Arsa niteliğindeki Ahlat ilçesi, İkikubbe mahallesi, 444 ada 17 parsel sayılı taşınmazın zeminine emsal karşılaştırması yapılarak değer biçilmesi yöntem itibariyle doğru olduğu gibi, üzerinde bulunan yapılara resmi birim fiyatları esas alınıp yıpranma payı düşülerek, ağaçlara ise maktuen değer biçilmesinde ve taşınmaz üzerindeki akaryakıt istasyonuna ait makine ve teçhizattan taşınması mümkün olanların demontaj, nakliye ve montaj bedeline hükmedilmesinde bir isabetsizlik görülmemiştir. Ancak;
1-Hükme esas alınan bilirkişi raporunda, dava konusu taşınmaz ile emsal olarak alınan 441 ada 6 parsel numaralı taşınmazın dava tarihi itibariyle Arsa Metrekare Rayiç Bedeli Takdir Komisyonu tarafından re"sen belirlenen emlak vergisine esas olan m² değerleri ilgili Belediye Başkanlığı Emlak Müdürlüğünden; dava konusu taşınmazın değerlendirme tarihi itibariyle, hükme esas alınan bilirkişi raporunda somut emsal kabul edilen taşınmazın ise bilirkişilerce değerlendirmeye esas alınan satış tarihi itibariyle fiili imar uygulaması sonucu oluşan imar parselleri mi, yoksa imar planına dahil olmakla birlikte olduğu gibi bırakılan kadastro parselleri mi oldukları ilgili Belediye İmar Müdürlüğü ile Tapu Müdürlüğünden ayrı ayrı sorulup, alınacak cevaplara göre bilirkişi kurulu raporu denetlenmeden eksik inceleme ile hüküm kurulması doğru olmadığı gibi; emsal taşınmazın 22.08.2006 tarihli satışının tarafları dikkate alındığında gerçek bir satış olamayacağı kuşkusu uyandırmakla birlikte dava konusu taşınmazın emsal taşınmazdan 80 kat değerli kabul edilmesi nedeniyle aralarında bu denli fark olan taşınmazın emsal olarak alınması uygun değildir.

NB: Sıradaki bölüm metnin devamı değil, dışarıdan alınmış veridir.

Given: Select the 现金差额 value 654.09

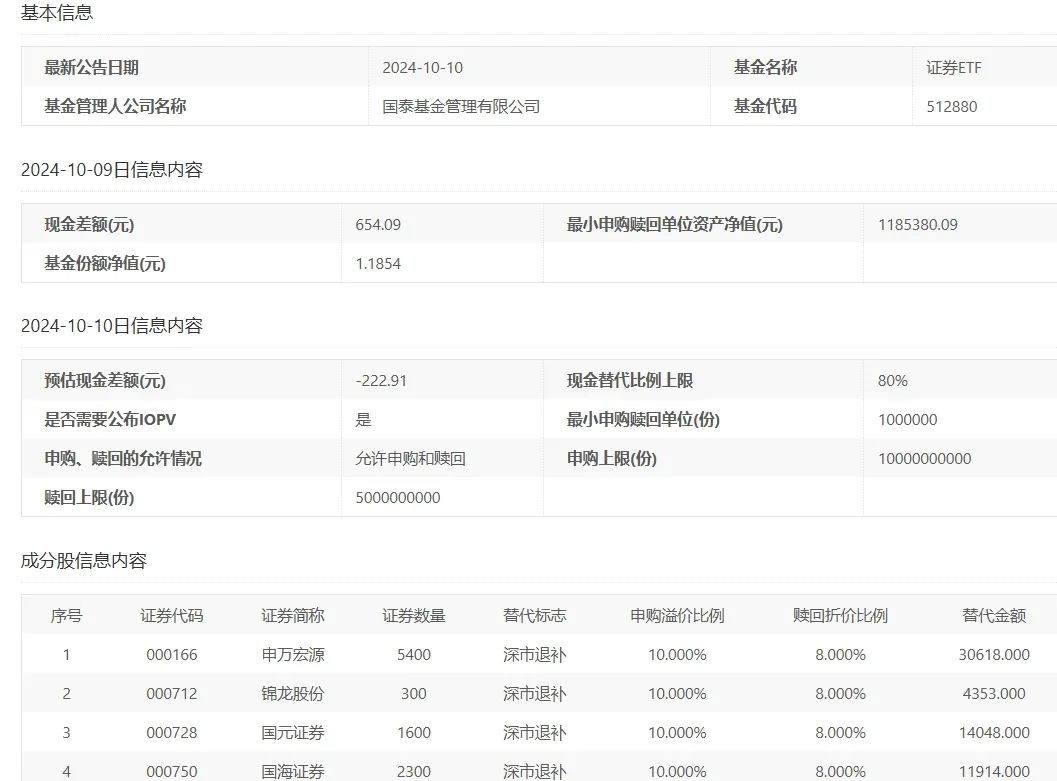Looking at the screenshot, I should coord(377,224).

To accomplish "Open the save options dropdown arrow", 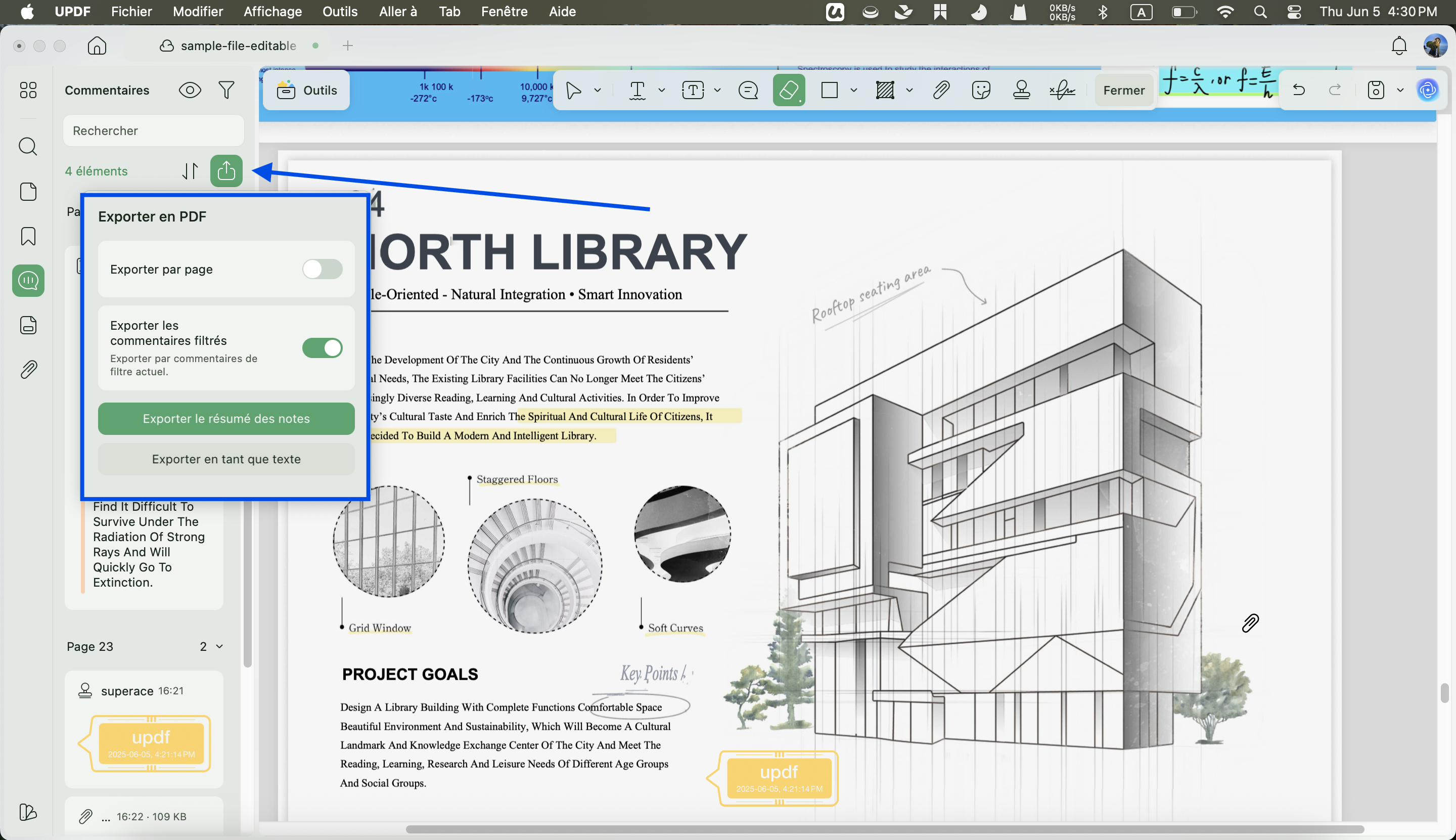I will click(1400, 90).
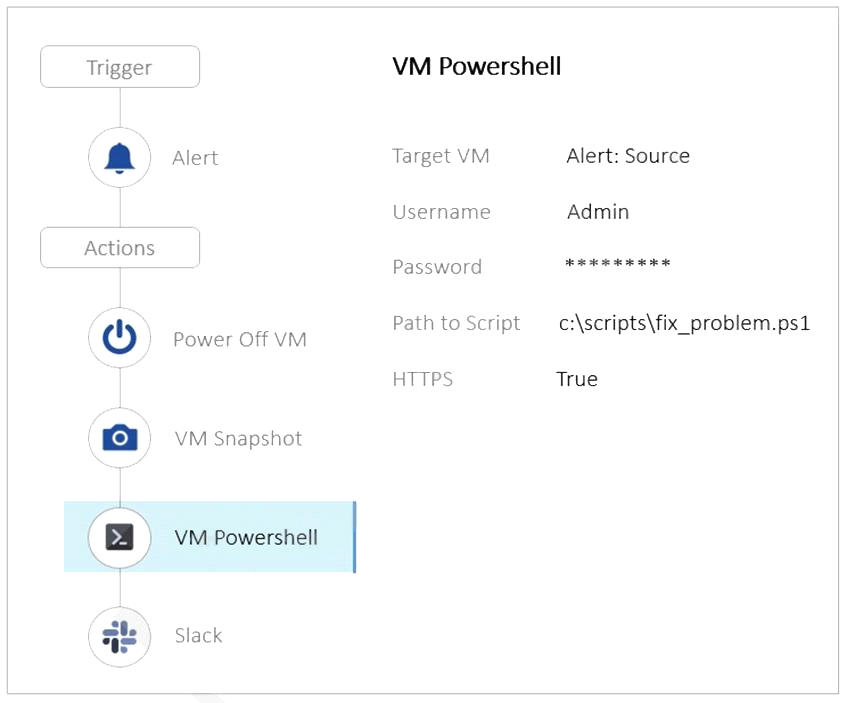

Bu durumda; taraflara, dava konusu taşınmaza yakın bölgelerden ve yakın zaman içinde satışı yapılan benzer yüzölçümlü satışları bildirmeleri için imkan tanınması, lüzumu halinde re"sen emsal celbi yoluna gidilmesi, taşınmazın, değerlendirme tarihi itibariyle, emsal alınacak taşınmazın ise satış tarihi itibariyle imar ya da kadastro parselleri olup olmadığı ilgili Belediye Başkanlığı ve Tapu Müdürlüğünden sorulması, ayrıca dava konusu taşınmazın; imar planındaki konumu, emsallere ve değerini etkileyen merkezi yerlere olan uzaklığını da gösterir krokisi ve dava konusu taşınmaz ile emsal taşınmazların resen belirlenen vergi değerleri ve emsal taşınmazların satış akit tablosu getirtilerek, dava konusu taşınmazın değerlendirmeye esas alınacak emsallere göre ayrı ayrı üstün ve eksik yönleri ve oranları açıklanmak suretiyle yapılacak karşılaştırma sonucu değerinin belirlenmesi bakımından, yeniden oluşturulacak bilirkişi kurulu marifetiyle mahallinde keşif yapılarak alınacak rapor sonucuna göre hüküm kurulması gerektiğinin düşünülmemesi,
2-2942 sayılı Kamulaştırma Kanununun 10.maddesine 6459 sayılı Yasanın 6.maddesi ile eklenen hüküm uyarınca dava dört ay içerisinde sonuçlandırılmadığından, tespit edilen bedele faiz işletilmesi gerektiğinin düşünülmemesi,
3-Avrupa İnsan Hakları Mahkemesinin 12055/17 numaralı başvuru sonucu verilen 23.10.2018 tarihli kararı ve Anayasa Mahkemesinin 2016/9364 başvuru numaralı, 01.06.2019 gün 30791 sayılı Resmi Gazete"de yayımlanan kararı da göz önüne alındığında davacı idare lehine vekalet ücretine hükmedilmemesi gerektiğinin düşünülmemesi,
Kabule göre de;
4- Bozma öncesi verilen 06.06.2017 tarihli karar sadece davacı idare vekilince temyiz edildiğinden, idare lehine oluşan usuli kazanılmış hak gözetilmeksizin zemin bedeli yönünden fazlaya hükmedilmesi,
Doğru görülmemiştir.
Taraf vekillerinin temyiz itirazları yerinde olduğundan hükmün açıklanan nedenlerle H.U.M.K.nun 428. maddesi gereğince BOZULMASINA, davalıdan peşin alınan temyiz harcının istenildiğinde iadesine ve temyize başvurma harcının Hazineye irad kaydedilmesine, 02/11/2020 gününde oybirliğiyle karar verildi.